Shaw will also appear as a reporter in Selma Blair’s new film “The Great Illusion.” The film, currently in post-production, does not yet have a release date.
Shaw refuses to be defined just by her work at CNN.
“I’ve taken everything I’ve learned from CNN, which includes 10,000 hours or more of live broadcasts and I’m using my experience to assist small and large businesses succeed,” she said.
Shaw said much has changed in the information business since she started.
“The news business has changed tremendously,” said Shaw. “And I’ve evolved with it. I’m still in the information business. I’ve always kept up with the times.”
In addition to consulting with Women Media Pros (WomenMediaPros.com) and her infomercials for Cebria, Shaw has partnered with Sue Berry and Phil Ramuno to form BzS.
“We’re making our clients the stars of their own business,” she said.
BzS, (Bzspotlight.com) offers professional quality videos for business owners.
“You have to stay up with the times to be successful,” she said. “You have to stay relevant.”
The demand for a professional social media presence has skyrocketed, said Shaw.
In a world with constant “noise” from social media and the decline of traditional outlets to reach customers Shaw said BzS helps businesses focus their message.
“It’s not as expensive as people think,” she said. “It also gives a business instant credibility. We’ve expanded BzS to include professional videos to post on social media.”
Shaw is also starting a new career as a voice over performer.
“When you see a news broadcast, you’ll hear the news anchor read a script over video that shows images relating to the story.

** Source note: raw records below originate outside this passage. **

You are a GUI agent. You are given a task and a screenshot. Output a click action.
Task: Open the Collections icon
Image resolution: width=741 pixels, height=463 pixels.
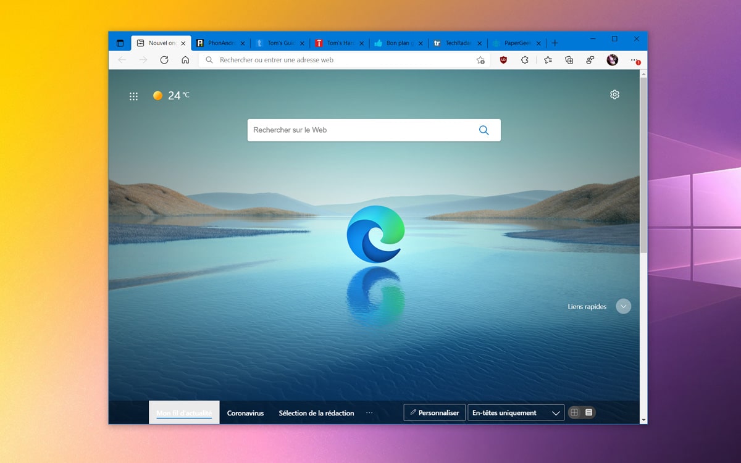(x=569, y=60)
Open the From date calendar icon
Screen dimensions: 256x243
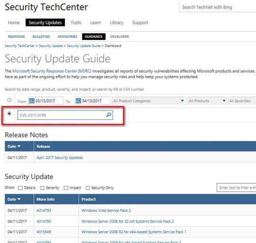click(31, 101)
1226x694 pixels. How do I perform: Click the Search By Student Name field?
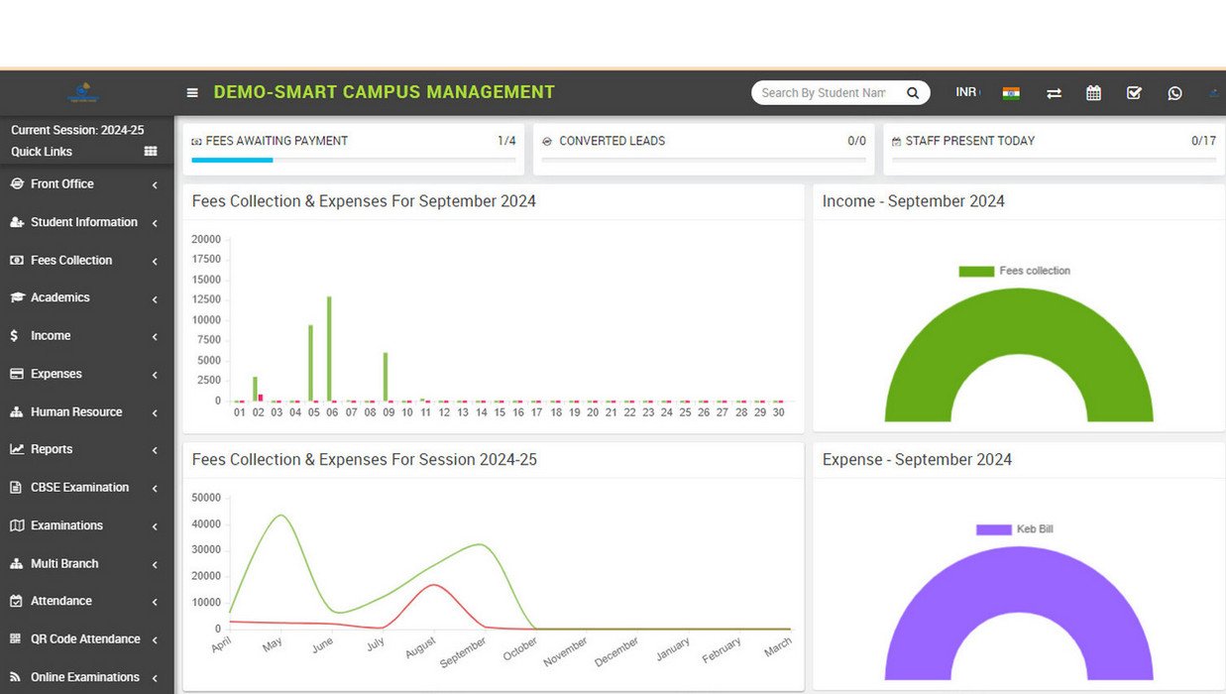(825, 93)
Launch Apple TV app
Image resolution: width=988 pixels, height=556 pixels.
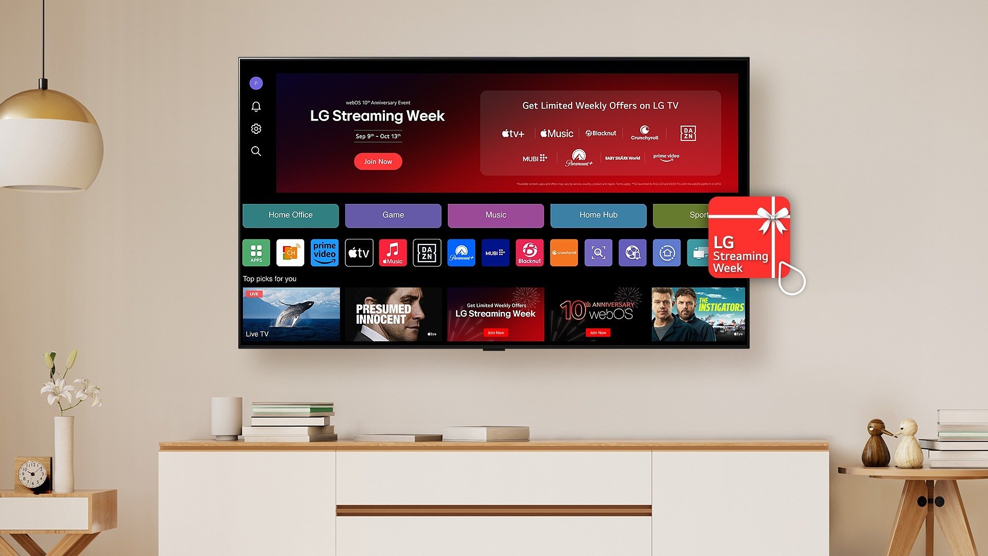358,253
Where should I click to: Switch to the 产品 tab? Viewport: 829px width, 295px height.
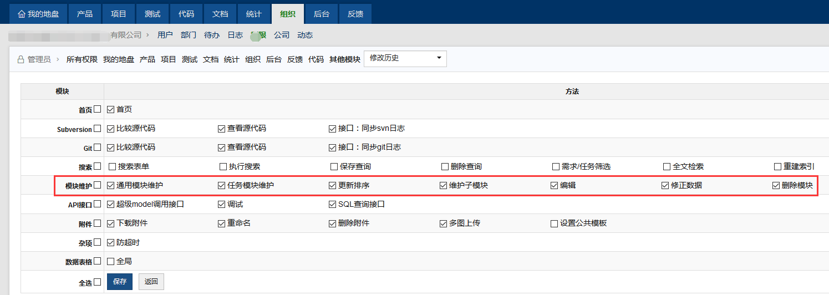pyautogui.click(x=85, y=14)
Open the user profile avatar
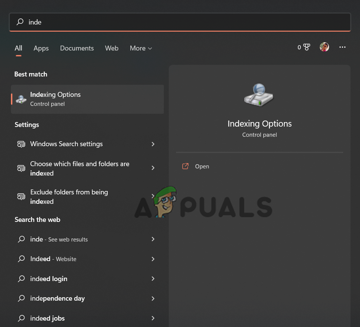This screenshot has height=327, width=360. [x=324, y=47]
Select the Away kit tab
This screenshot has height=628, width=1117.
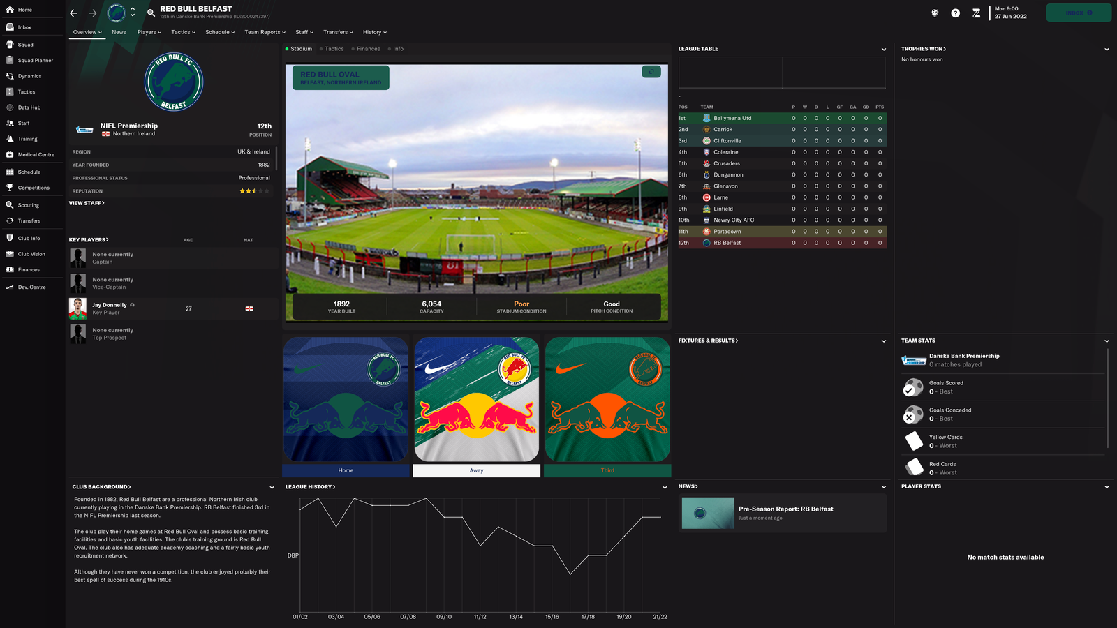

That’s a ‘voice over’ and as a news anchor it made me a natural for voice over work in Hollywood,” she said.
Shaw has been working with Dan Balestrero, a professional voiceover coach of MasteringVoiceOver.com, at his Agua Dulce studio.
“The great thing about technology today is that you can do voice over work from anywhere,” Shaw said. “I have a home studio where I can record and then send the finished product anywhere in the world.”
Shaw said she doesn’t want to be limited to portraying newscasters.
“I’ve been working on new character voices and doing ADR work,” she said. ADR, also known as looping, is a post-production process where actors re-record or add dialogue to existing footage.
Shaw’s voice has been heard on “The Passage,” “House of Cards,” “Queen of the South” and “The Punisher.”
Shaw’s ‘Free Time’
Shaw makes the most of any down time. She is currently studying German at College of the Canyons where she is a straight-A student.
“I think learning a language is good for the brain,” she said. “It’s important to keep your brain active.”
She also plays tennis several times a week.
“Now that the weather is warming up, I will be paddle boarding out at Lake Castaic,” she said. She also has signed up for Pilates.
“I try to keep very, very active,” she said.
Shaw said there is so much to explore in the world, there is no excuse to be bored. She is planning a trip to Austria in the fall to practice her new German language skills.
“Don’t worry about the future, forget the past, just try to live in the moment,” she said.